- EXERCISE GOAL
Give the data below again exactly, and drop each picture from it.

Stored data entries
==============================
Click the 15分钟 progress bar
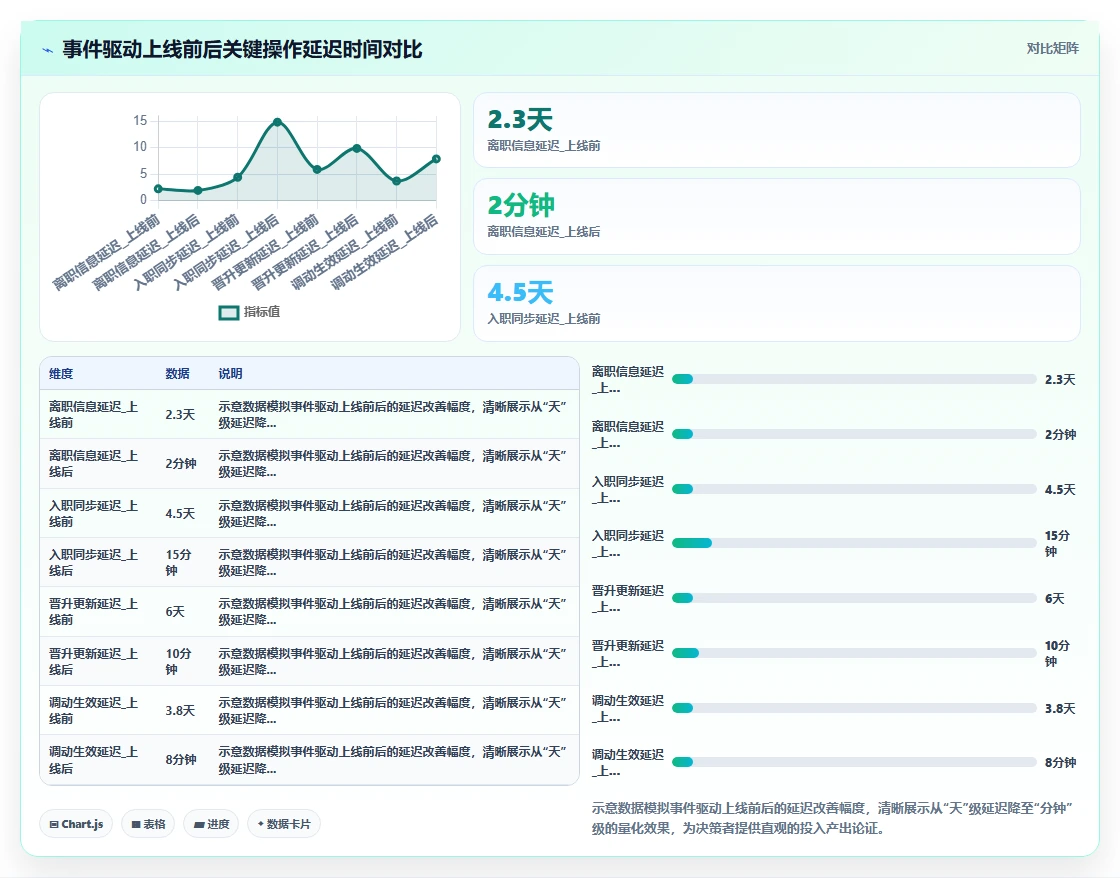click(854, 544)
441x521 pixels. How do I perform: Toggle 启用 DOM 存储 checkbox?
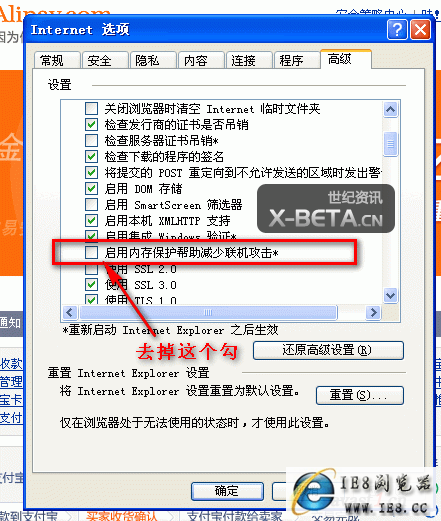pyautogui.click(x=91, y=188)
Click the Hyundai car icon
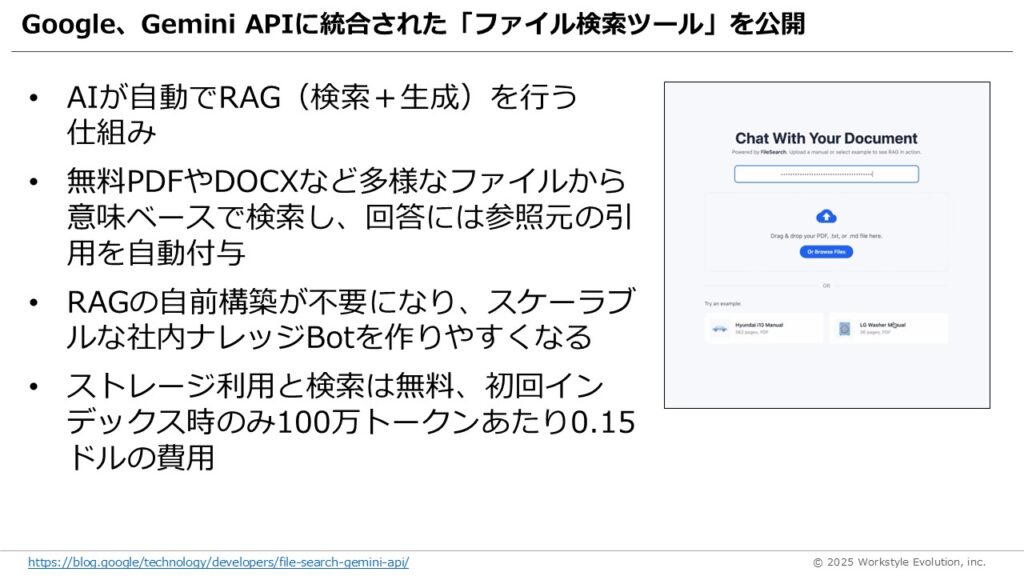Viewport: 1024px width, 576px height. pyautogui.click(x=719, y=328)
==============================
- RESULT FOR THIS EXERCISE
Click the 15分钟 progress bar
click(854, 544)
441x521 pixels. How do I perform: Toggle 启用 DOM 存储 checkbox?
pyautogui.click(x=91, y=188)
Click the Hyundai car icon
Viewport: 1024px width, 576px height. pyautogui.click(x=719, y=328)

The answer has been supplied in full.